How to calculate principal and interest payments?
Here are some major steps that will help you in calculating the principal and interest payments such as:
- First of all, you have to write down your initial principal, your loan term and your APR. Convert your loan term and your APR to the point you want your payments. It is easy. For example, if your loan term is in the time period of years then you have to multiply it with the number 12 to get the monthly payment plan of your loan. And in the same way, you have to multiply your APR with 12 to get the interest payments.
- Add the values into an equation which should have a principal and interest payment and start performing the calculations after that.
- After the second step, multiply the periodic rate. It will help you in knowing the interest payment you have to pay for the first installment.
- Subtract the final number with monthly payment to know the number of principals.
- Now subtract the principal payment from the given loan principal and now start repeating the previous step with new principal balance.
- Constantly, repeat the process until the end of the loan payment term and till the principal balance is zero. You can make it at spreadsheet program or excel sheet. The spreadsheet will be showing the calculated amount of principal and interest payments in monthly loan payments.

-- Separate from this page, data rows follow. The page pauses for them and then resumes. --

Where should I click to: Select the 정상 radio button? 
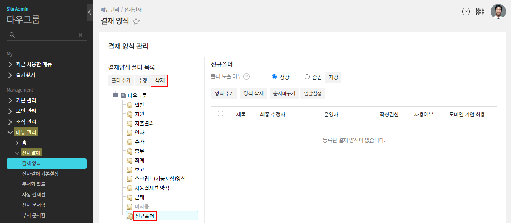[x=274, y=77]
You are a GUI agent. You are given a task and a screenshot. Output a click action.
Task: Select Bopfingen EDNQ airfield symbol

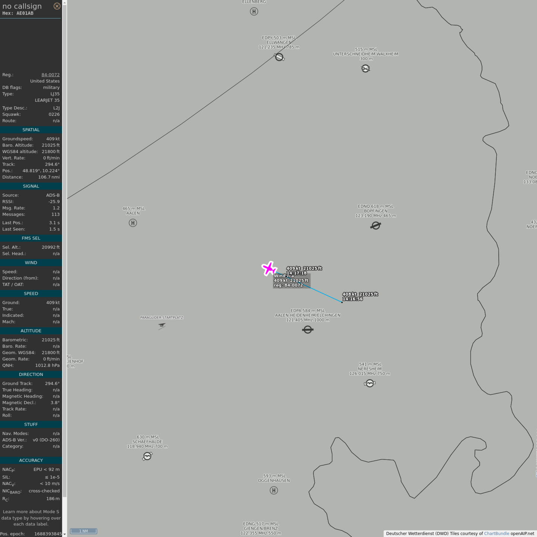click(x=376, y=226)
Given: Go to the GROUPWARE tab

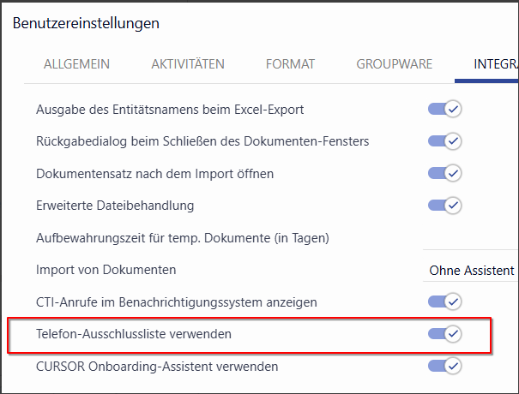Looking at the screenshot, I should coord(395,63).
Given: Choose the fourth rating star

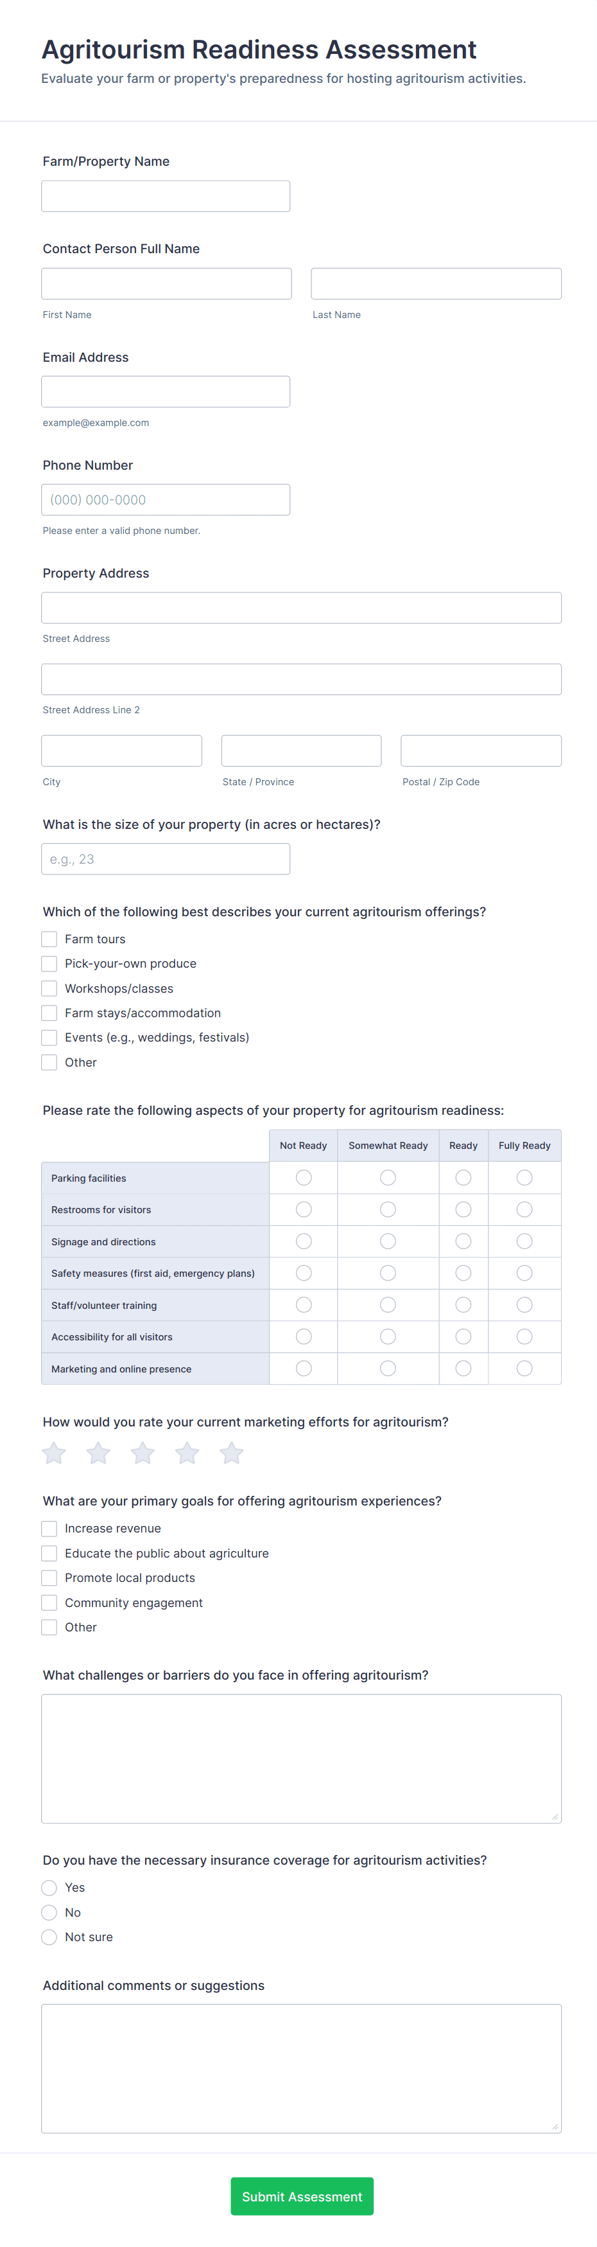Looking at the screenshot, I should [x=187, y=1453].
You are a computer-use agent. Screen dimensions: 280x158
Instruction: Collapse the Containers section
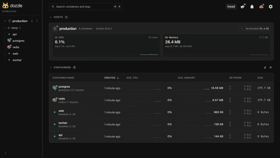pyautogui.click(x=50, y=67)
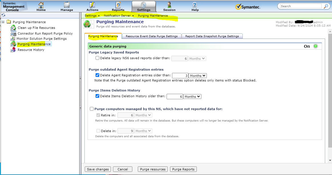Click the Save changes button

coord(98,169)
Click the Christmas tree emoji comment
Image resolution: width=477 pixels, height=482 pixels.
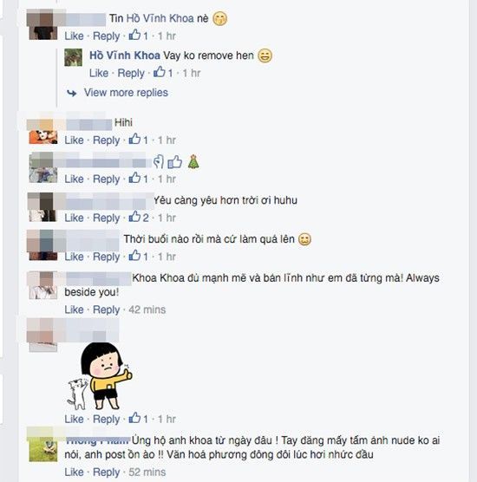(193, 162)
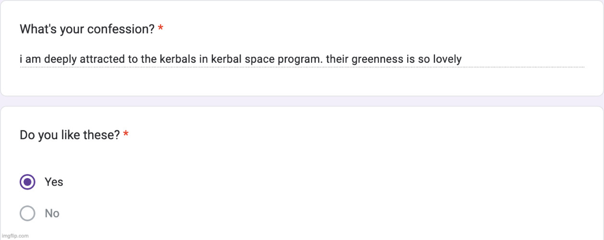Click the confession answer text field
Viewport: 604px width, 240px height.
(240, 60)
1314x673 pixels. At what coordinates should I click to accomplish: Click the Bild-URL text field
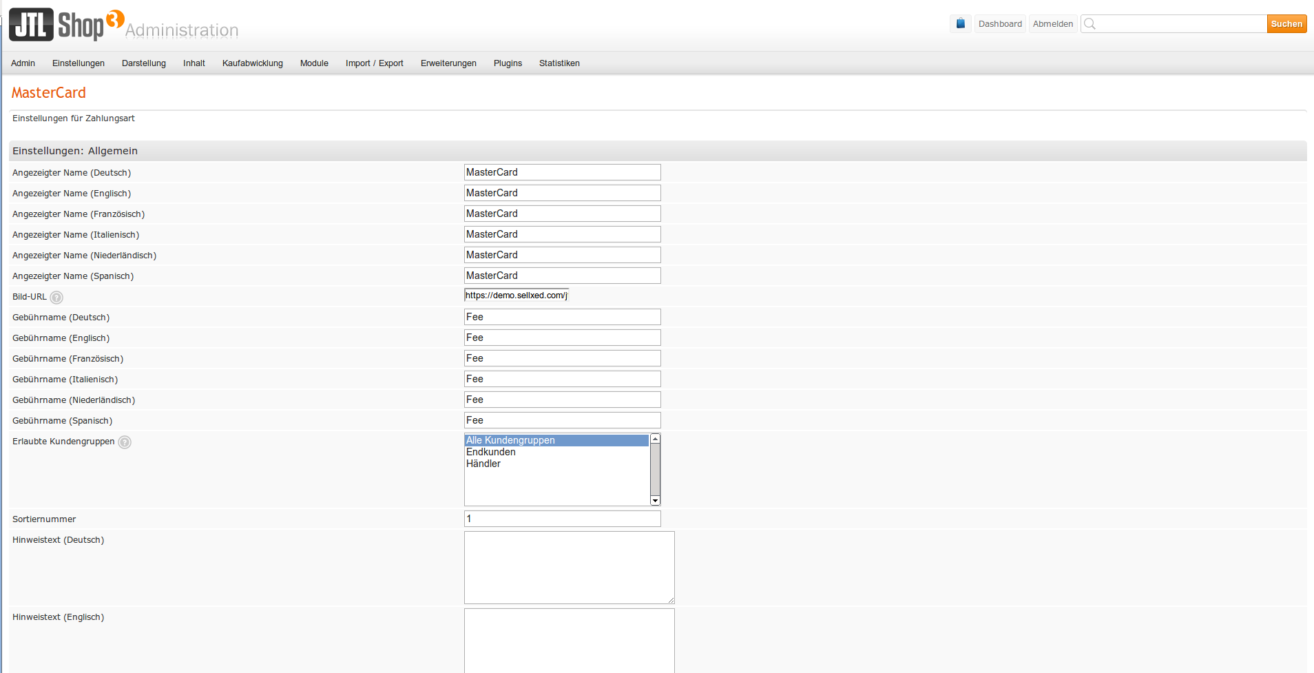(x=517, y=296)
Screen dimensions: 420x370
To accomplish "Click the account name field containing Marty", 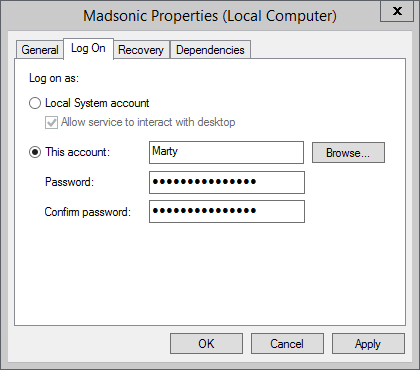I will pyautogui.click(x=226, y=152).
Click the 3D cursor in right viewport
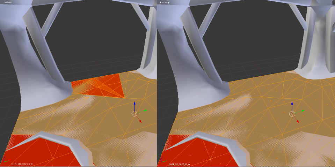This screenshot has width=335, height=167. (x=292, y=113)
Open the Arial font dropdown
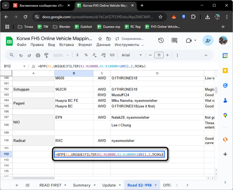Viewport: 233px width, 190px height. pyautogui.click(x=132, y=55)
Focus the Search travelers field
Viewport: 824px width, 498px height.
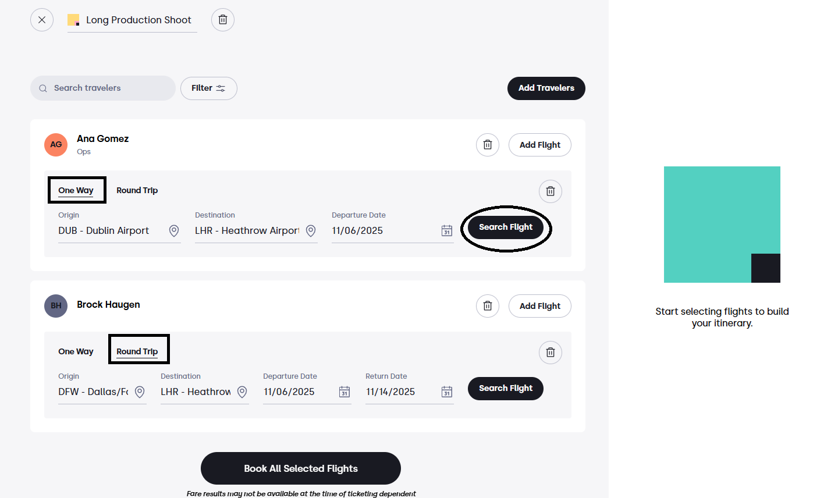tap(103, 88)
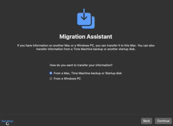Click the down arrow inside the blue icon
Image resolution: width=173 pixels, height=126 pixels.
pyautogui.click(x=84, y=16)
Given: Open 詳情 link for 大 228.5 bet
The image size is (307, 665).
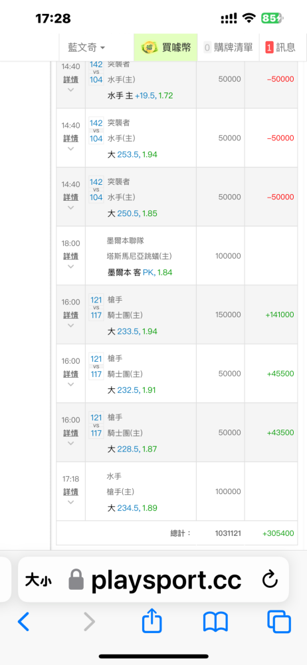Looking at the screenshot, I should pos(71,433).
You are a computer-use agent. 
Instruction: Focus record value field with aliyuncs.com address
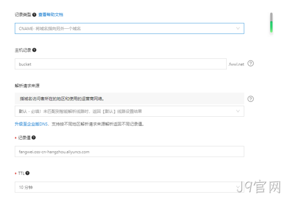(x=129, y=152)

Basic information about interest payment and calculating principals
Interest payment is a payment you have to pay for the loan installments. It’s a payment amount that is determined by the interest rate on the account. For the investor, the interest payments are the incomes that are on cash accounts or the securities that are variable and fixed. A loan payment consists of two payments, one is principal payment and other is interest payment. So, the principal payment is a payment you have to pay towards the amount of payment you own.